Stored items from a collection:
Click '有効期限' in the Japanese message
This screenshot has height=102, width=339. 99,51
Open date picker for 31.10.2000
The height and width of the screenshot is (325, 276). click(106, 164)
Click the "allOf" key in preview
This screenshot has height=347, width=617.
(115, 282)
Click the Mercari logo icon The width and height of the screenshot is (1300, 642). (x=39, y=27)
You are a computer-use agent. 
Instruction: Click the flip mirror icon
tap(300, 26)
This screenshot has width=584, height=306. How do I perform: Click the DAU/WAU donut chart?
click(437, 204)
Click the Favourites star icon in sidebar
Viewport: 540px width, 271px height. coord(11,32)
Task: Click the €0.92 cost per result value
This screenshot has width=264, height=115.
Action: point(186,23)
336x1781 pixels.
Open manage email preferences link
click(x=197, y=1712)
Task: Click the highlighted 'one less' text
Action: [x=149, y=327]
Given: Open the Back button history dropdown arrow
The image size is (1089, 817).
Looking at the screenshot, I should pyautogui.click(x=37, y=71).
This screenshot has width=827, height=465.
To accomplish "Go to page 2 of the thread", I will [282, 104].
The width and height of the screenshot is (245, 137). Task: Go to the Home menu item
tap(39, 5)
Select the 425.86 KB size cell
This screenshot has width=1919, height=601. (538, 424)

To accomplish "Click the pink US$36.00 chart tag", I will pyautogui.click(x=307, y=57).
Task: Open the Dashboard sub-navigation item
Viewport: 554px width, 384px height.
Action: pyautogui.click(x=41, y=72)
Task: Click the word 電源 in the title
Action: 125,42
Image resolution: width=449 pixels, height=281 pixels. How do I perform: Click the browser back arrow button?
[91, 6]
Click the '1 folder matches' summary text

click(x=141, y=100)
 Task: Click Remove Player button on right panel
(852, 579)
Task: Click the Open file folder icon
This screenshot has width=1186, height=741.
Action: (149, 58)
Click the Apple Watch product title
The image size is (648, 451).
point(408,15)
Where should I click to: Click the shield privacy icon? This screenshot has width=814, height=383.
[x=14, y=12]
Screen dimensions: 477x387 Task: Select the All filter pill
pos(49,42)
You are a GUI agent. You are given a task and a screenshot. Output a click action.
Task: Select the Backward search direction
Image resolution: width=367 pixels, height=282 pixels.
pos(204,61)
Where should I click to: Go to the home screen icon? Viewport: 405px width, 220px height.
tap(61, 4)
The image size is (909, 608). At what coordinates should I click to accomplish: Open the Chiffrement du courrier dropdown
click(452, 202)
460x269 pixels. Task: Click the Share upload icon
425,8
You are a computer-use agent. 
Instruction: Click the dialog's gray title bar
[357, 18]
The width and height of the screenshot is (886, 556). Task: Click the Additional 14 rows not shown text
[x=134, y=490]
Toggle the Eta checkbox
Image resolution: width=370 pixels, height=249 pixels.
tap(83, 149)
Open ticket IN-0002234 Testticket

:: INSTRUCTIONS TO FOLLOW ::
Would you write out each entry precisely as it is given?

:: FINAL ANSWER ::
Click '有効期限' in the Japanese message
This screenshot has height=102, width=339. 99,51
Open date picker for 31.10.2000
The height and width of the screenshot is (325, 276). click(106, 164)
Click the "allOf" key in preview
This screenshot has height=347, width=617.
(115, 282)
Click the Mercari logo icon The width and height of the screenshot is (1300, 642). (x=39, y=27)
You are a computer-use agent. 
Instruction: Click the flip mirror icon
tap(300, 26)
This screenshot has width=584, height=306. How do I perform: Click the DAU/WAU donut chart?
click(437, 204)
Click the Favourites star icon in sidebar
Viewport: 540px width, 271px height. coord(11,32)
Task: Click the €0.92 cost per result value
This screenshot has width=264, height=115.
Action: point(186,23)
336x1781 pixels.
Open manage email preferences link
click(x=197, y=1712)
Task: Click the highlighted 'one less' text
Action: [x=149, y=327]
Given: Open the Back button history dropdown arrow
The image size is (1089, 817).
Looking at the screenshot, I should pyautogui.click(x=37, y=71).
This screenshot has width=827, height=465.
To accomplish "Go to page 2 of the thread", I will [282, 104].
The width and height of the screenshot is (245, 137). Task: Go to the Home menu item
tap(39, 5)
Select the 425.86 KB size cell
This screenshot has width=1919, height=601. (538, 424)

To accomplish "Click the pink US$36.00 chart tag", I will pyautogui.click(x=307, y=57).
Task: Open the Dashboard sub-navigation item
Viewport: 554px width, 384px height.
Action: pyautogui.click(x=41, y=72)
Task: Click the word 電源 in the title
Action: 125,42
Image resolution: width=449 pixels, height=281 pixels. How do I perform: Click the browser back arrow button?
[91, 6]
Click the '1 folder matches' summary text

click(x=141, y=100)
 Task: Click Remove Player button on right panel
(852, 579)
Task: Click the Open file folder icon
This screenshot has width=1186, height=741.
Action: (149, 58)
Click the Apple Watch product title
The image size is (648, 451).
point(408,15)
Where should I click to: Click the shield privacy icon? This screenshot has width=814, height=383.
[x=14, y=12]
Screen dimensions: 477x387 Task: Select the All filter pill
pos(49,42)
You are a GUI agent. You are given a task and a screenshot. Output a click action.
Task: Select the Backward search direction
Image resolution: width=367 pixels, height=282 pixels.
pos(204,61)
Where should I click to: Go to the home screen icon? Viewport: 405px width, 220px height.
tap(61, 4)
The image size is (909, 608). At what coordinates should I click to accomplish: Open the Chiffrement du courrier dropdown
click(452, 202)
460x269 pixels. Task: Click the Share upload icon
425,8
You are a computer-use agent. 
Instruction: Click the dialog's gray title bar
[357, 18]
The width and height of the screenshot is (886, 556). Task: Click the Additional 14 rows not shown text
[x=134, y=490]
Toggle the Eta checkbox
Image resolution: width=370 pixels, height=249 pixels.
tap(83, 149)
Open ticket IN-0002234 Testticket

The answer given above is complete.